ID: 655935 • Letter: I

Question

I have been running scans on a few web applications that require a typical username and password to gain access to the website. I usually remain logged in through the browser my proxy is running through until the spidering of the website completes but I was curious if that was necessary once I start actively scanning hosts with Burp's scanner. It appears that the cookie, session id, etc. is already included in the request the scanner uses but is there any reason that I would need to ensure that the browser the proxy is running through is still logged into the site while the scanner is running? Taking this one step further, is it required that I remain logged in during spidering or does burp save the cookie after I first authenticate?

Explanation / Answer

Burp has some relatively complex options available for session handling but in the basic case, the scanner will use sessions from burps "cookie jar", so as long as it knows about a valid session ID it'll use it.
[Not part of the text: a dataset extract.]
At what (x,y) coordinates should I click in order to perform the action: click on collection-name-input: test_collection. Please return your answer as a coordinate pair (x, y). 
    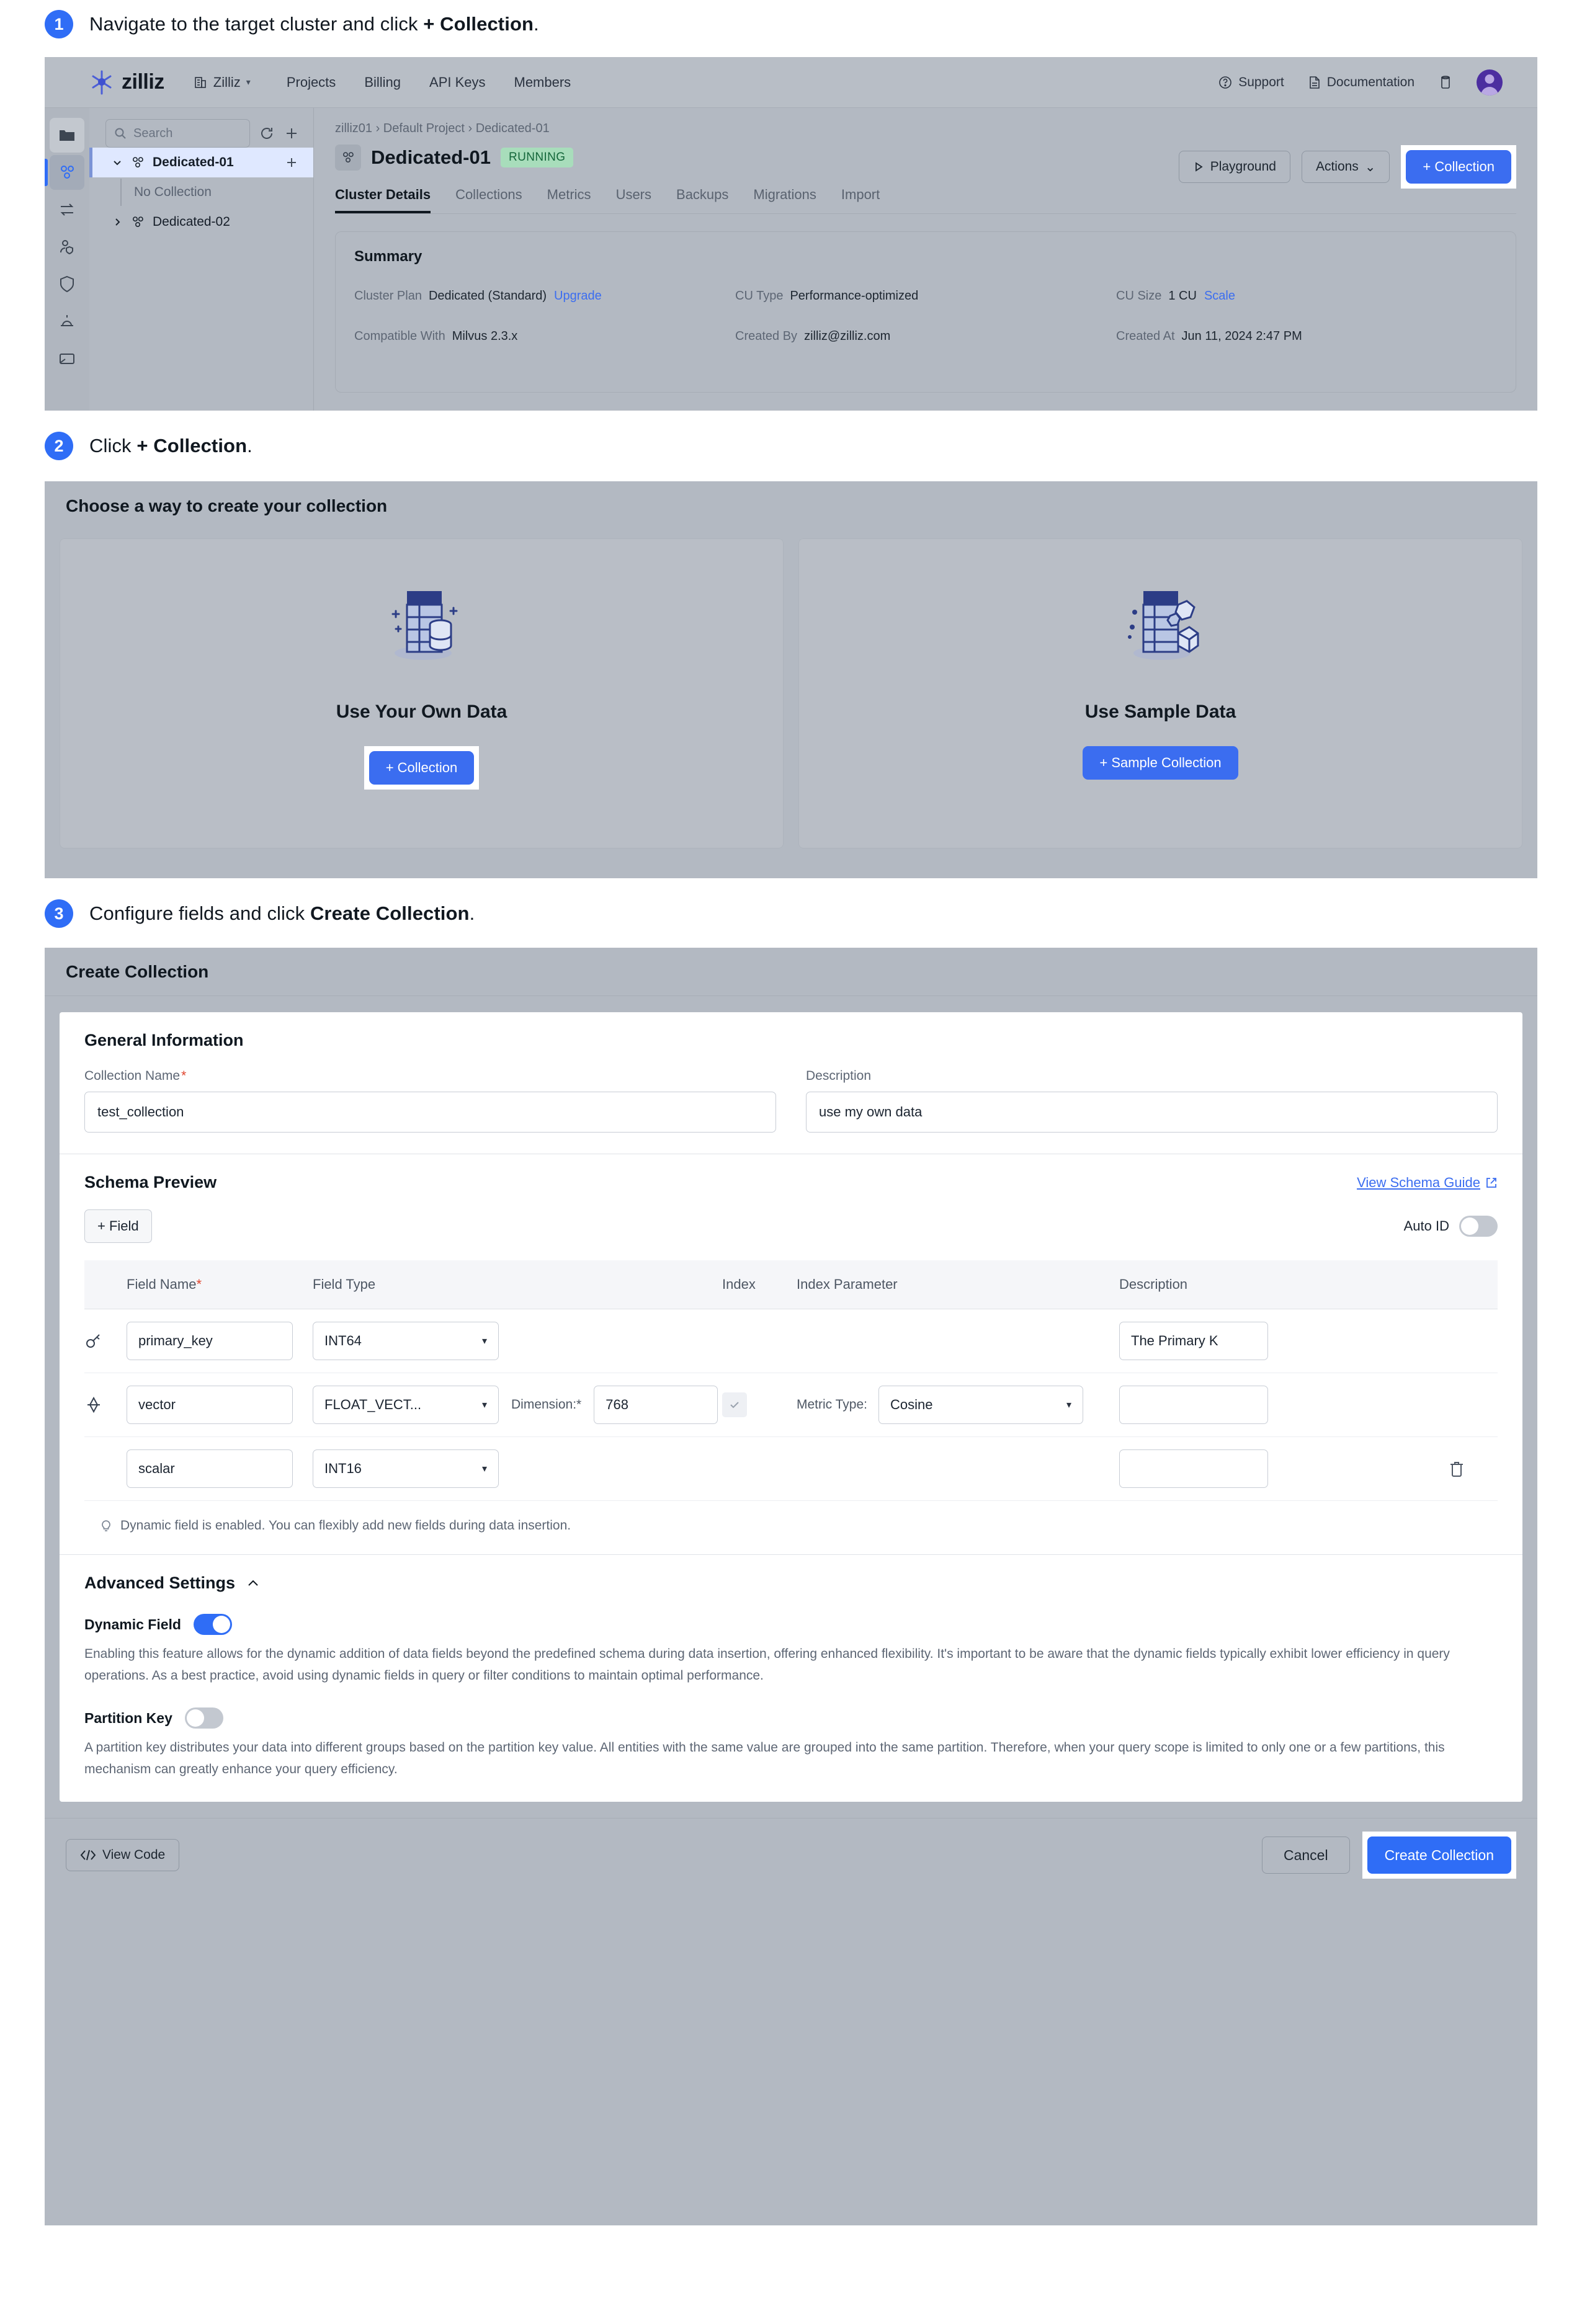
    Looking at the image, I should click on (430, 1113).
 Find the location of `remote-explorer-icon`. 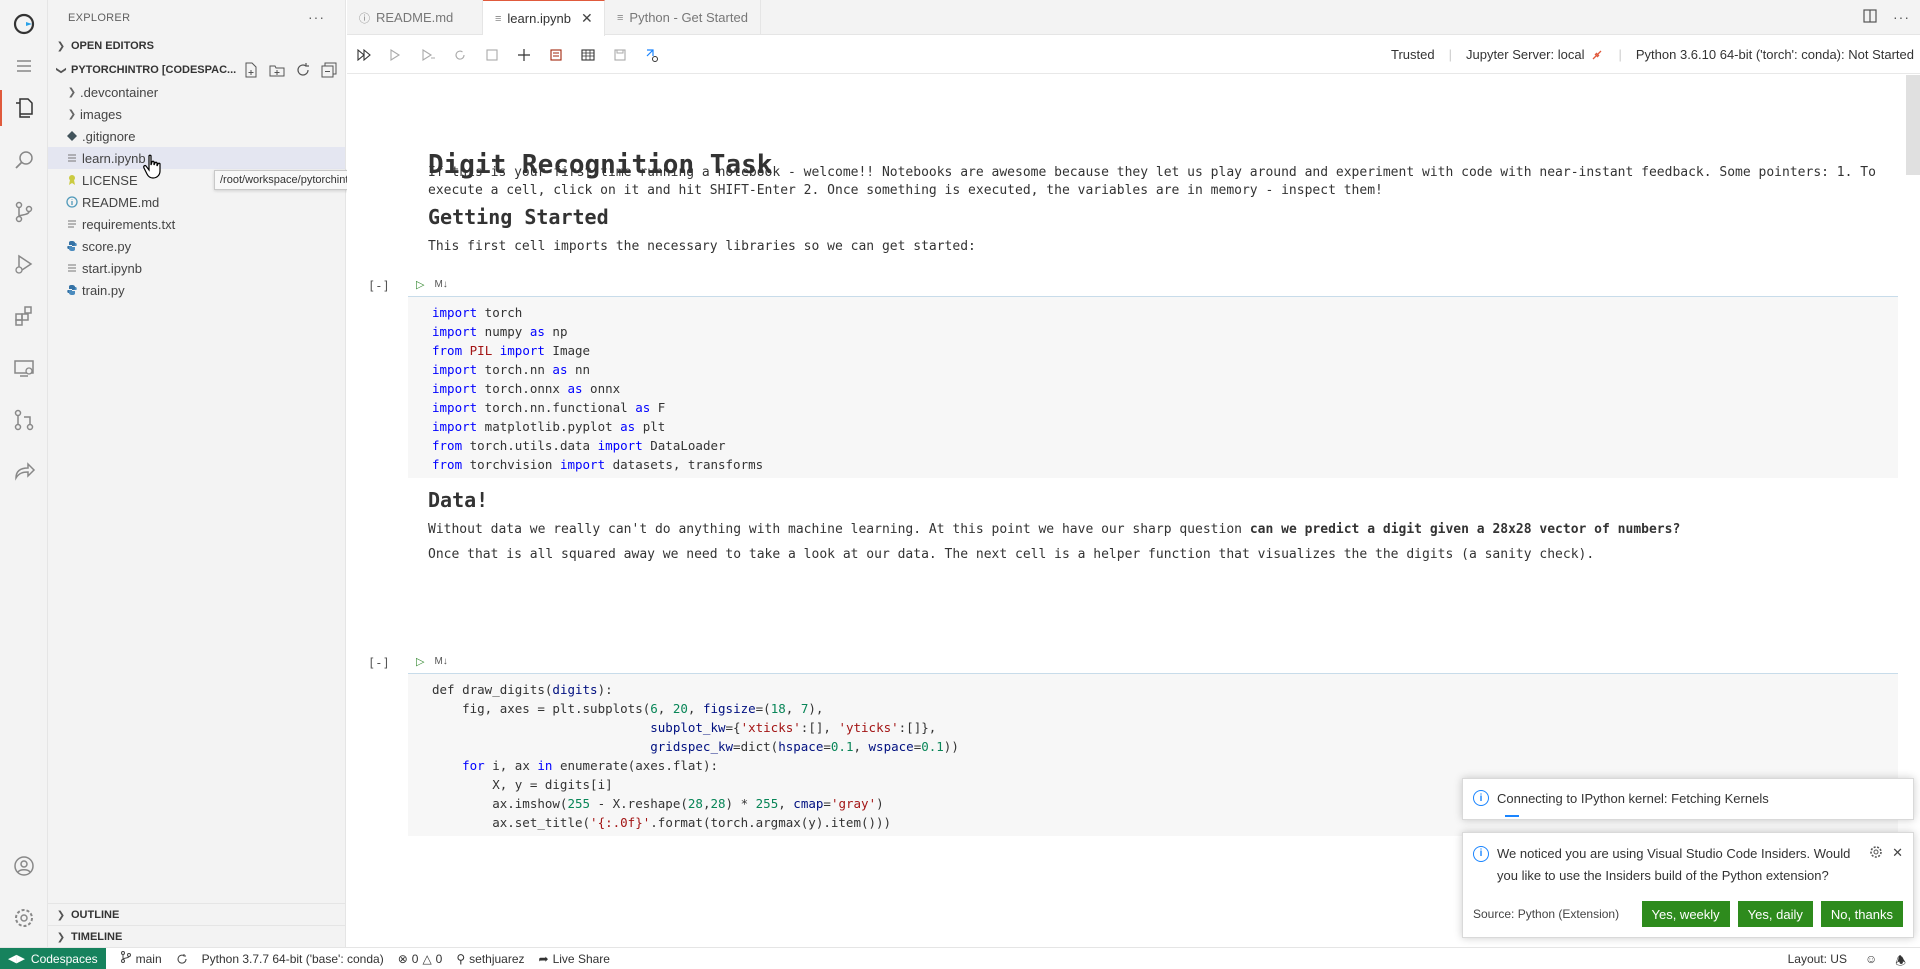

remote-explorer-icon is located at coordinates (24, 368).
If you invalidate your sessions while the scanner is running (for example by using logout functionality) then the scanner will likely stop working well on authenticated areas of the site (of course assuming here the logout actually invalidates the session on the server-side).

However if you just go to a different site without actively logging out then burp can continue to use the session tokens you had, for as long as they stay valid.

On some sites with aggressive timeouts, this can be a problem but you can use Burps Macro facilities to detect this kind of issue and re-login automatically.